Raising business above the bottom line was a key issue raised at the Global Integrity Summit in Brisbane on Wednesday.

Scholars and business professionals agreed, rather than just thinking about making a profit, businesses around the world need to realise operating ethically brings greater return in the long run.

Managing Director of Good Super in Australia, Professor Andrew MacLeod said part of the issue is the debate in public that either you’re ethical or you’re profitable.

However, performing ethically creates value and therefore long term profitability.

“There is this assumption in the public that to be profitable, you have to be evil, and if you’re going to be good, you’re going to make a loss,” Mr MacLeod said.

“The reason ethical investing funds outperform the market is actually quite simple; if you perform ethically, you’re long term risk framework is lower and therefore, your long term risk adjusted returns must be better.”

Mr MacLeod said a clear example of how this works is the recent scandal with Volkswagen, and spoke about a company’s need for an ethical framework and an understanding of shared value.

“If your ethics are wrong, at some point it will bite you in the bum and if you’re a patient shareholder.. ..holding value for a long time, you will be holding that asset when that thing goes wrong,” Mr MacLeod said.

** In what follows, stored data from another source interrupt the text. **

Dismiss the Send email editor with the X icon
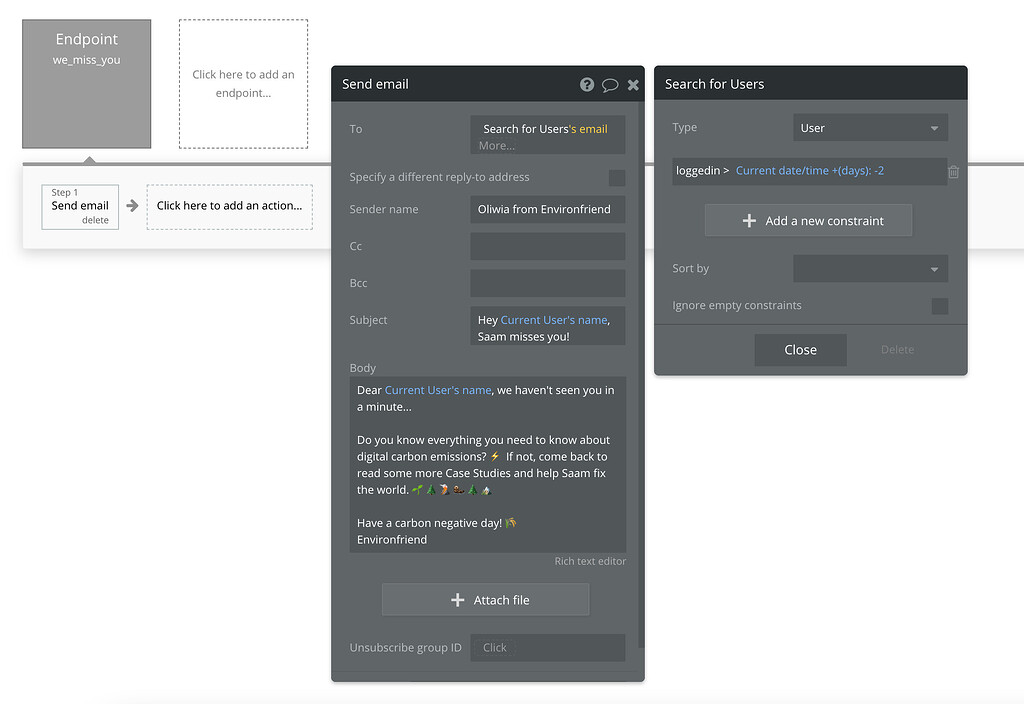 click(x=633, y=84)
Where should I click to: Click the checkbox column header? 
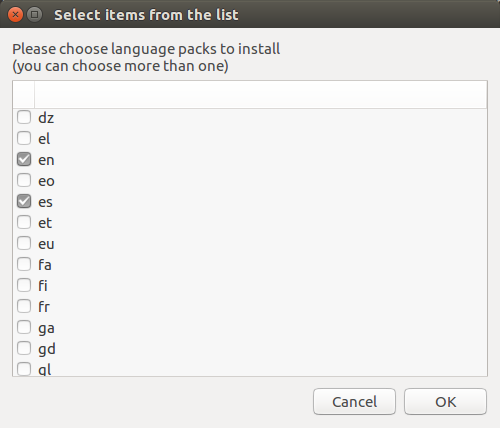24,95
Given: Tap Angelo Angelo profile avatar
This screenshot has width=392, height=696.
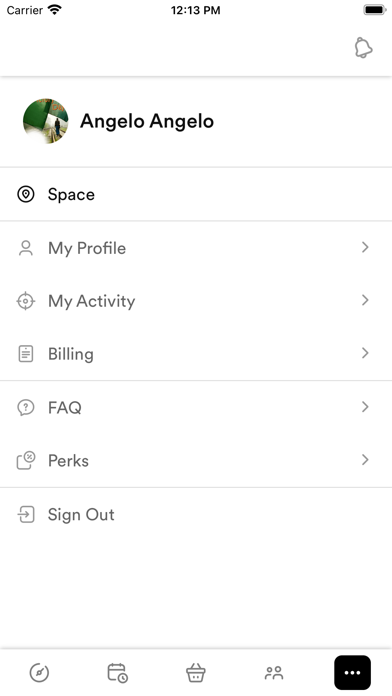Looking at the screenshot, I should 46,121.
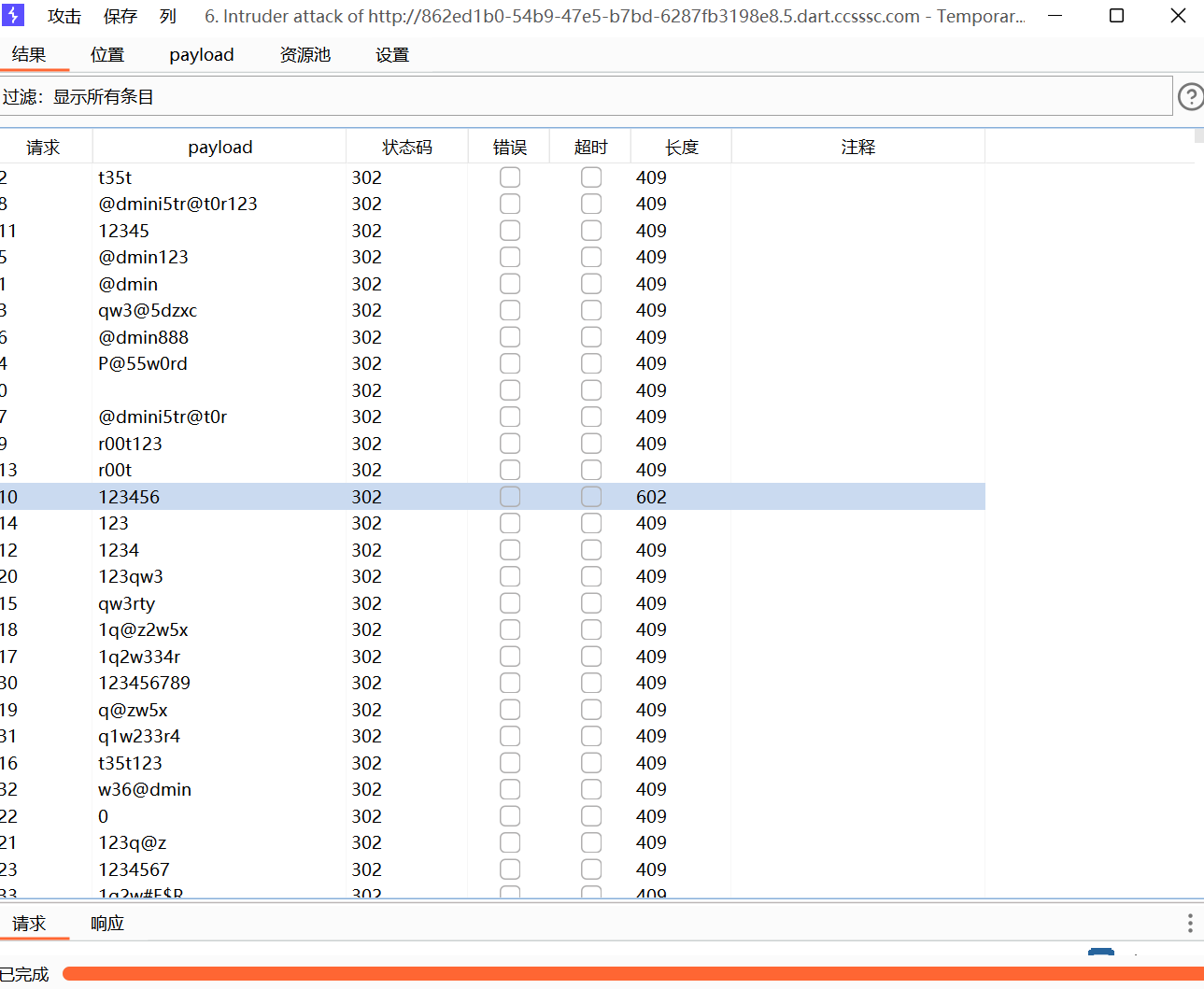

“We believe if a company has those sorts of things (ethical framework), the technical framework will be better, chances of catastrophe like VW will be much lower, and therefore your long term returns will be far superior.”

Senior Fellow Initiative for Responsible Investment at Harvard University, Dr James Gifford added the most profitable garment factories in the world are the ones in places such as Sri Lanka that have the highest working standards in the industry.

“Very high standards, automation, health care, nutritional analysis in the canteens, women’s empowerment programs, zero tolerance on illegal overtime, they pay their wages exactly on time, they win the sustainability awards, they have solar panels,” James said.

“Some of these companies are extraordinary and they are the most profitable in this industry, and they’re out competing the sweatshops everyday of the week”.

Professor MacLeod said this is where the debate needs to shift.

“That’s what I mean why I think the debate’s the wrong way around. It’s not ethics or value, good ethics over the long term, result in good value.”

“Rather than turning around and saying ‘oh those corporates are evil’, why don’t we look at ways in which you adjust all of the external facing footprints of the business to say ‘how do you actually get improved value for the community and improved value for the corporation, both in profit and in value?’  because not only is it possible, it’s actually the norm.”